Этот кусок берега был уже наш, сибиряки его удерживали, хотя немец активно контратаковал. Всех выплывших коней оставили под берегом, в мёртвой зоне. Я, как старший коновод, выпросил у командира какого-то башкирского эскадрона трёх конников, и мы стали собирать коней и сгонять их под кручу. Остальные ребята стали забираться наверх, на крутой берег и вливались в ряды воюющих сибиряков.
Всё больше и больше выплывало наших к берегу. И кони пошли массой. Это радовало. Следом стали подходить плоты и понтоны с артиллерией и миномётными расчётами. Пришла и кухня, а там и фураж. Значит, мы форсировали Днепро-батюшку! Значит, наша взяла!
Но немец наседал. Оборону он выстроил заранее, пробить её было не-просто. Но когда за дело взялись наши миномёты, враг дрогнул. Тогда и настало время сабельников!

■ Выдержки из данных:
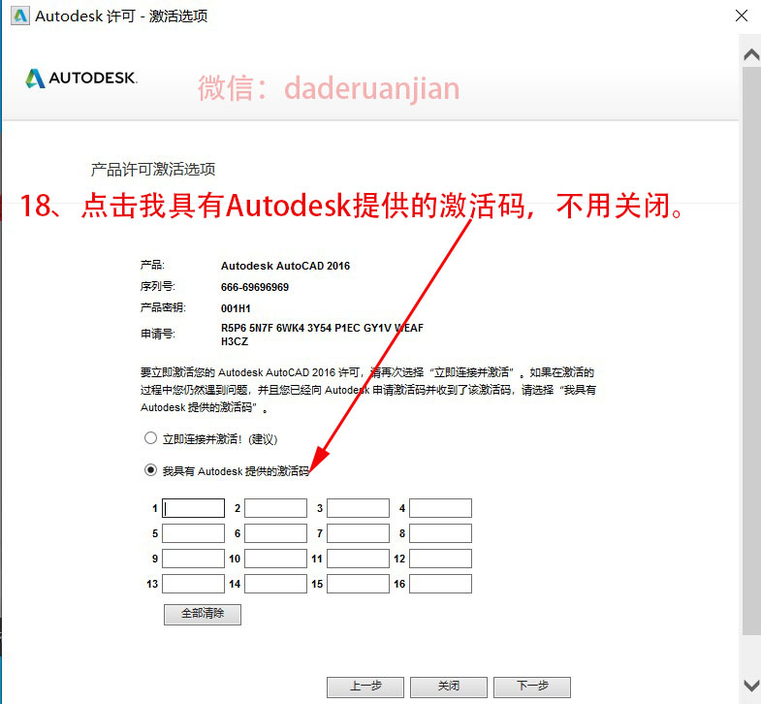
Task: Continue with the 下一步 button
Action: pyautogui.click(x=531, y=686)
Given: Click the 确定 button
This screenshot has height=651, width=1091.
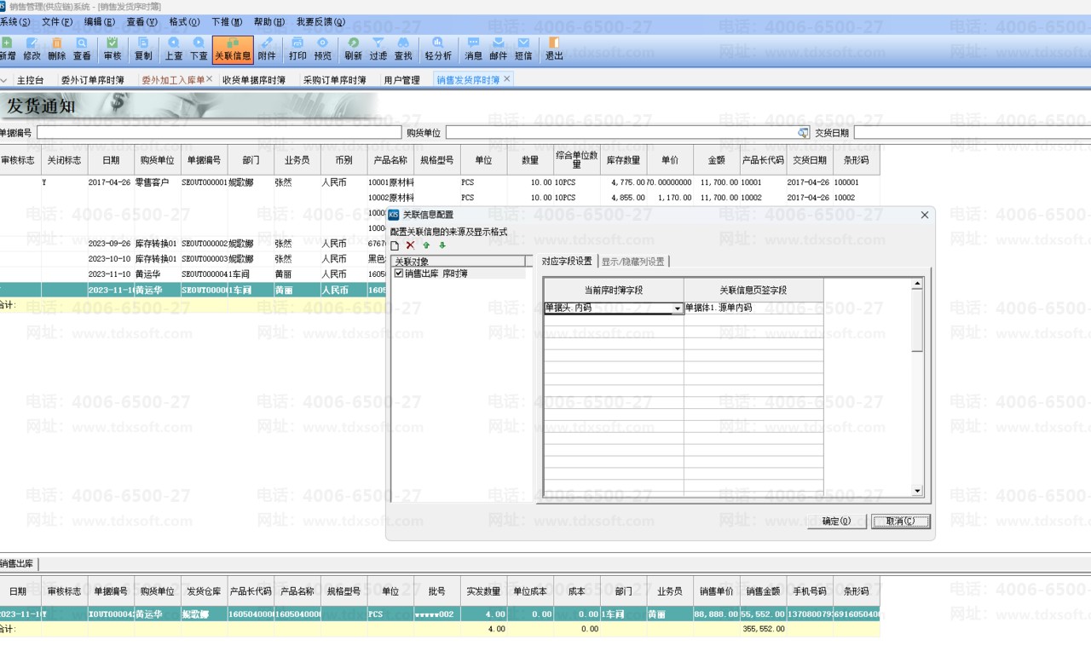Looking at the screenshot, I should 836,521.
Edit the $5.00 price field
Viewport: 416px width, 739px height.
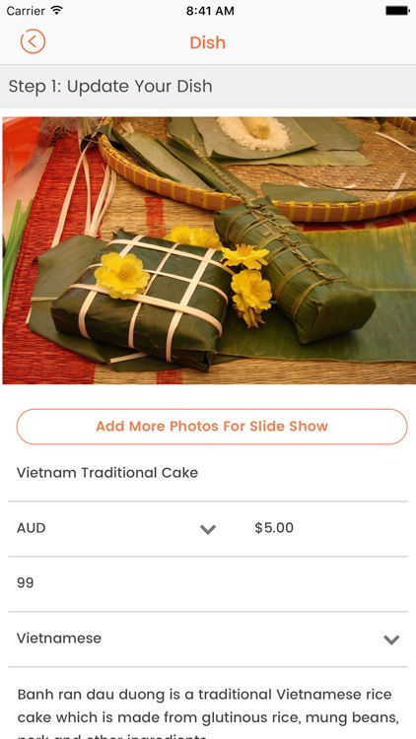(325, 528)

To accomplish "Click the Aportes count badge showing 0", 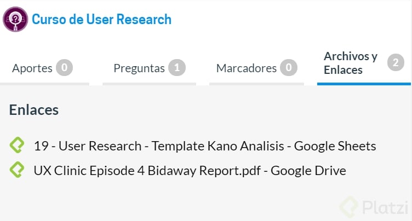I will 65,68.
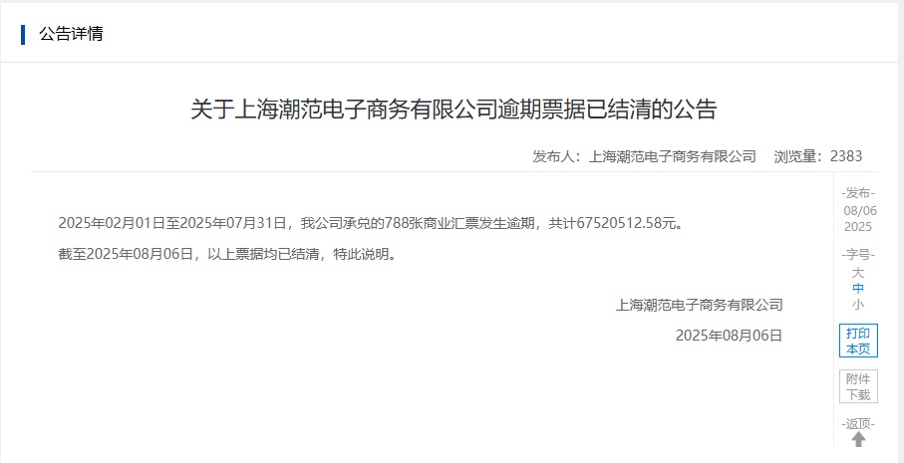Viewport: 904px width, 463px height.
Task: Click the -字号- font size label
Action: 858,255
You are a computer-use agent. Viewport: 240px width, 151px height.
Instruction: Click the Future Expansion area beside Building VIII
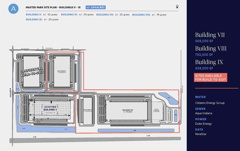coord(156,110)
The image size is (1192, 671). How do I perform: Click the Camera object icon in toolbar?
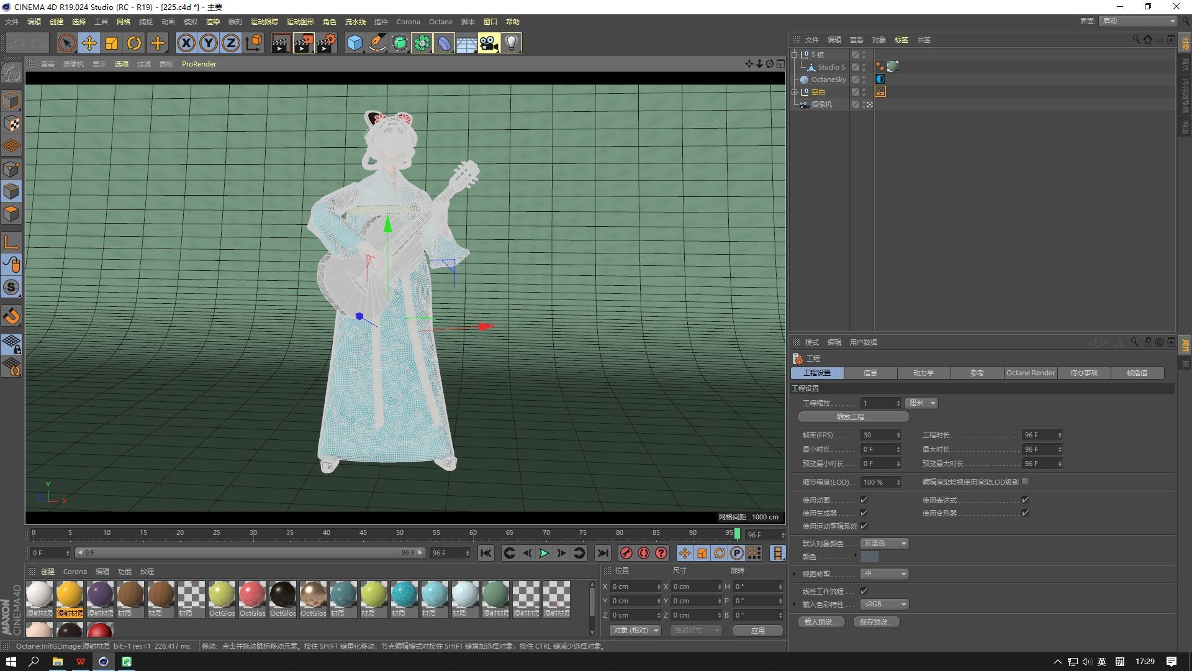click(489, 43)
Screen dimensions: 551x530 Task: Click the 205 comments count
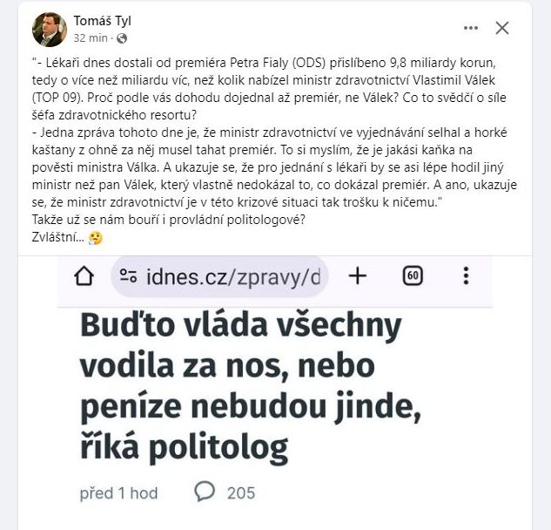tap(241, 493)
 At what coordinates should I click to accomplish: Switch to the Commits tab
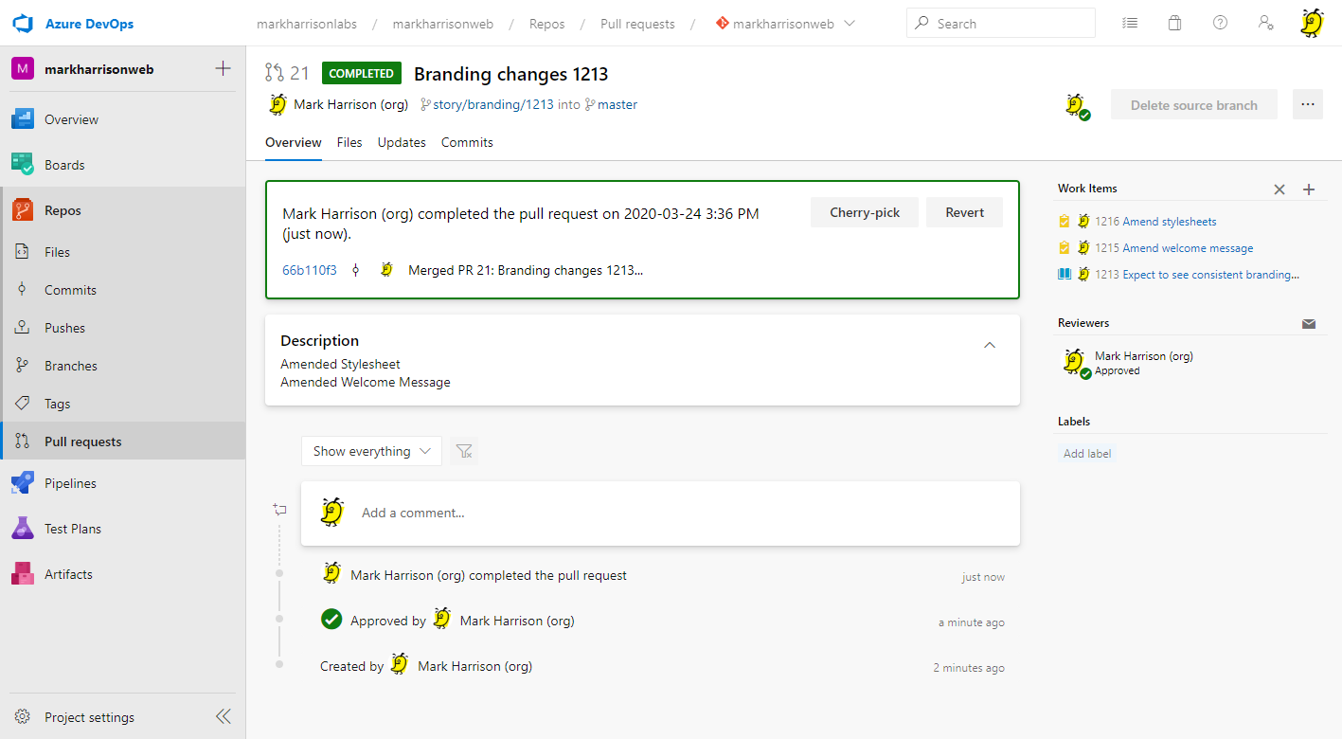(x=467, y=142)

* * *

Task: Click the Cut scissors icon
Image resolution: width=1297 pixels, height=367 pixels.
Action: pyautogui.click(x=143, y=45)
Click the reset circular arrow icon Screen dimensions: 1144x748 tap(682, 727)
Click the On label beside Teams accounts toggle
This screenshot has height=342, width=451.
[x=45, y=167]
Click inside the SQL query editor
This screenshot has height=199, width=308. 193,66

---

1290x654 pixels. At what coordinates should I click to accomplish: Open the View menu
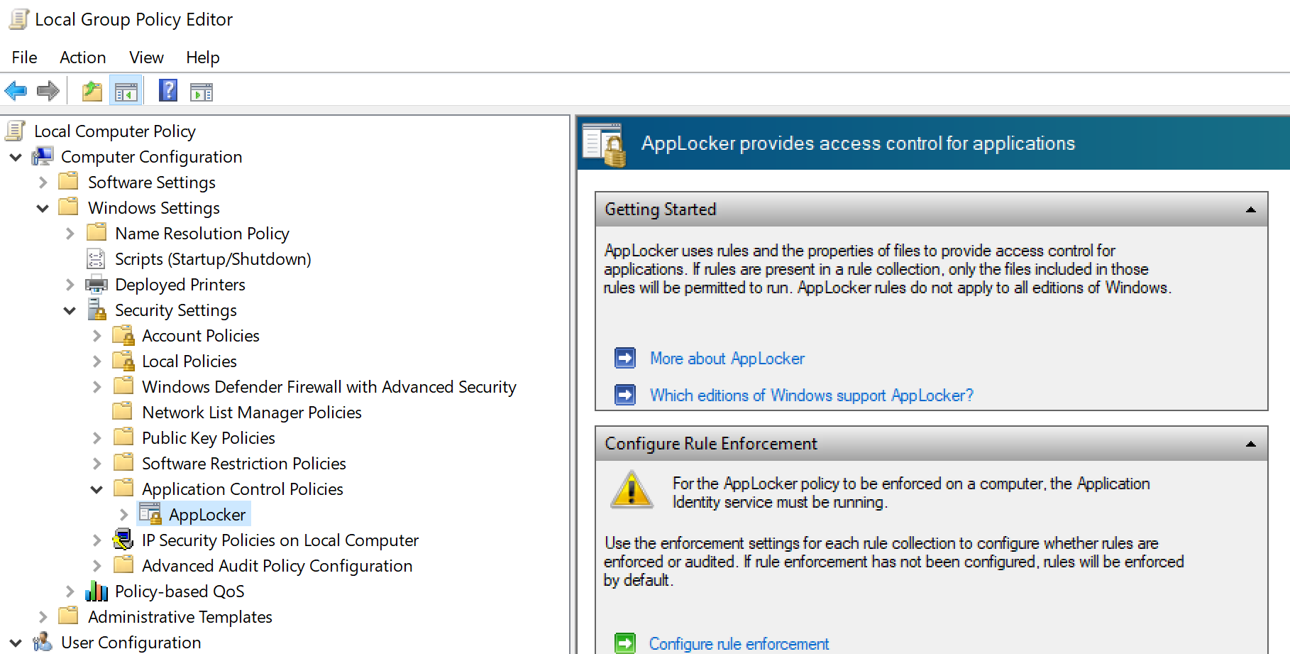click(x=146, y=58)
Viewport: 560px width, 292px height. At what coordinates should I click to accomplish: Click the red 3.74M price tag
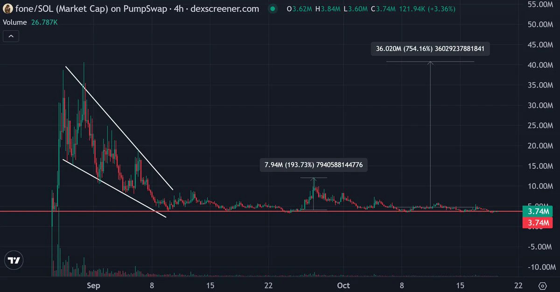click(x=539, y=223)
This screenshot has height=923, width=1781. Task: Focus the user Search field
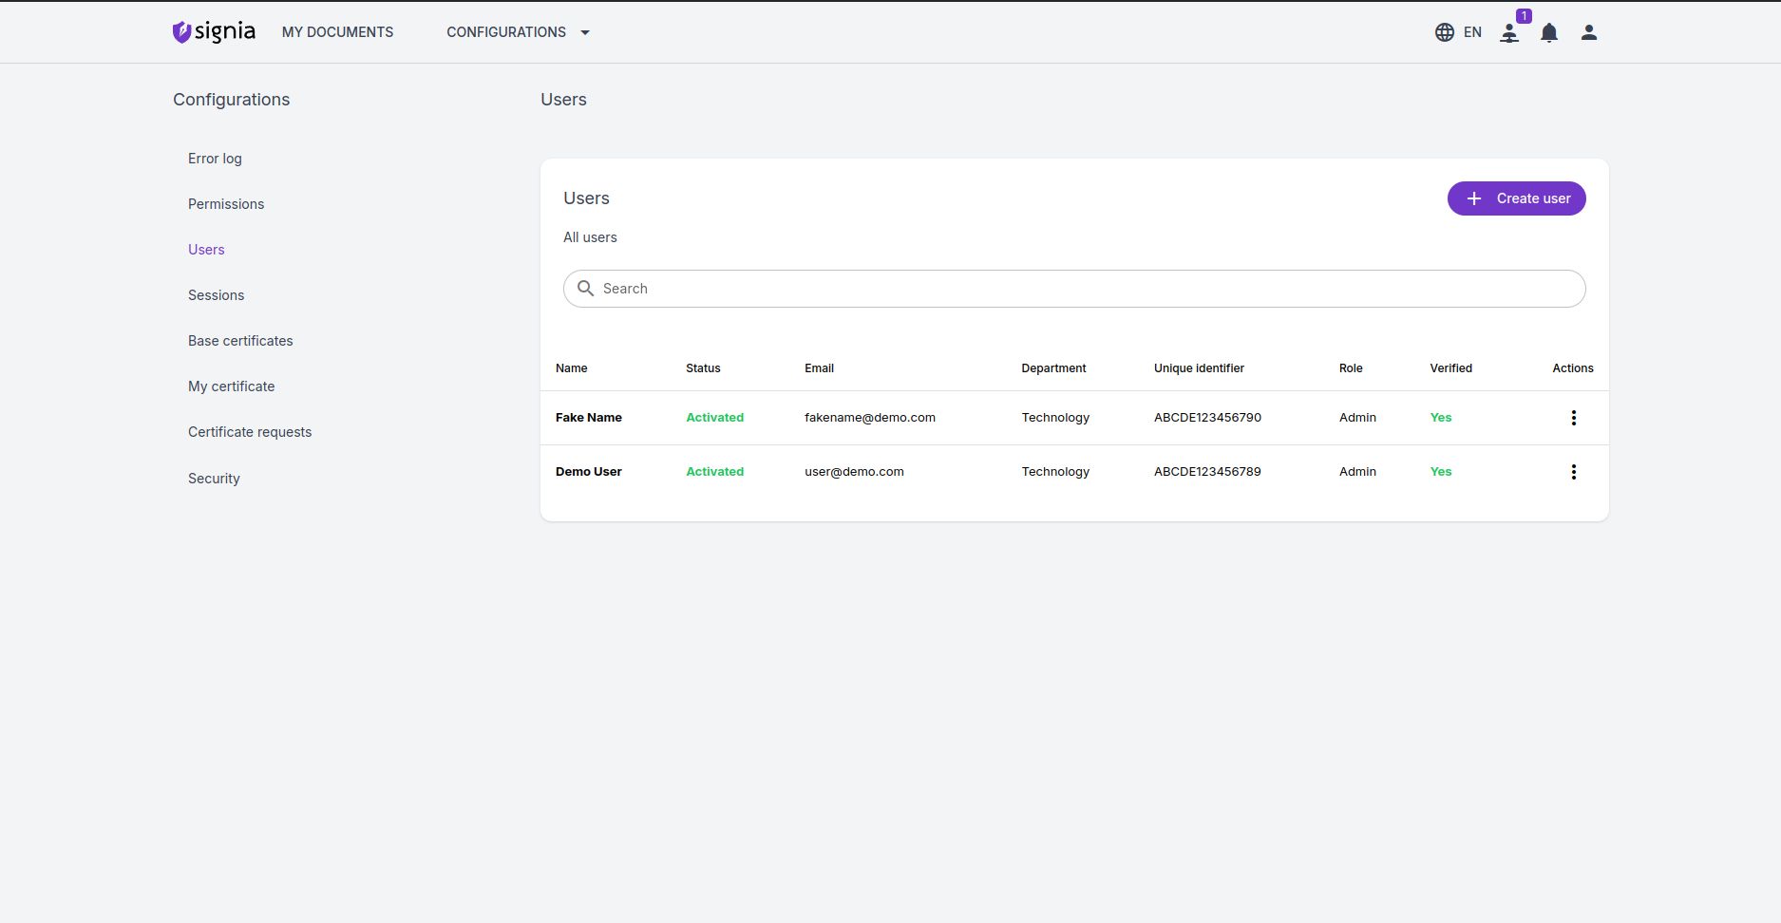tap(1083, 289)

■ Задание и требования: Где, согласно тексту о переправе через Днепр, оставили всех выплывших коней?

■ Выполненное задание: Под берегом, в мёртвой зоне.